Le développement de l‟industrie, donc l‟accumulation du capital et la croissance économique, ne peut survenir qu‟après un développement de l‟agriculture dans une économie quelconque. Cette révélation de l‟empirisme lié à l‟histoire des faits économiques de l‟humanité n‟a pas manqué d‟explications théoriques. Si tous ces économistes s‟accordent à penser que le développement de l‟agriculture est indispensable au décollage économique des pays pauvres, les idées divergent sur le modèle d‟agriculture à développer : une agriculture vivrière plutôt familiale pour la plupart des économistes ruraux (exemple de Timmer (1991), Malassis (1973)) ou une agriculture d‟exportation qui pourrait être produite par l‟agribusiness pour les autres économistes (économistes de la Banque Mondiale comme Ravallion (2000) ).

En économie politique, le débat reste vif dans l‟analyse des mesures de politiques agricoles, car les points de vue divergent sur les motivations de l‟intervention publique en agriculture, a priori indépendamment de l‟opinion sur la place de l‟agriculture dans le développement.

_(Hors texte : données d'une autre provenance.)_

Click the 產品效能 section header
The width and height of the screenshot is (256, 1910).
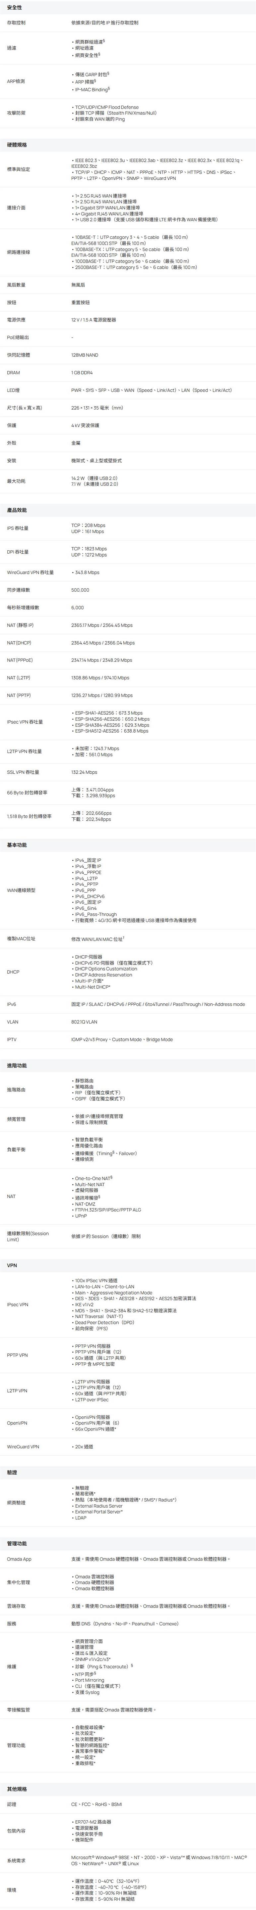(17, 510)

Néanmoins, on peut considérer que les économistes qui dénoncent le « biais urbain » des politiques publiques sont plutôt agro-centristes. En effet, selon leur analyse, les politiques publiques des pays en développement, destinées à développer les industries, sont basées sur un rapport de force inégal en défaveur permanente de l‟agriculture et qui se manifeste

notamment par des prix agricoles très bas (Lipton, 1982). L‟argumentaire opposé sur le « biais rural » concerne les politiques publiques des pays développés et on peut considérer qu‟il n‟implique pas a priori de point de vue sur la place de l‟agriculture dans le développement. Selon cette analyse, les politiques publiques agricoles très interventionnistes des pays développés sont majoritairement expliquées par la force de pression d‟une bourgeoisie agricole et des industriels de la filière agroalimentaire. Anderson et Tyers (1989) essaient de réconcilier les deux idées ci-dessus en affirmant que la protection du secteur agricole s‟accroît avec son degré d‟industrialisation et le degré de croissance économique du pays, car il concerne de moins en moins d‟actifs dont les enjeux commerciaux s‟accroissent considérablement et qui donc s‟organisent et font pression sur le gouvernement pour être de plus en plus protégés. Néanmoins, les points de vue sur la justification des politiques pour l‟agriculture divergent grandement (Bates, 1981 ; Timmer, 1991 ; Anderson, 2003).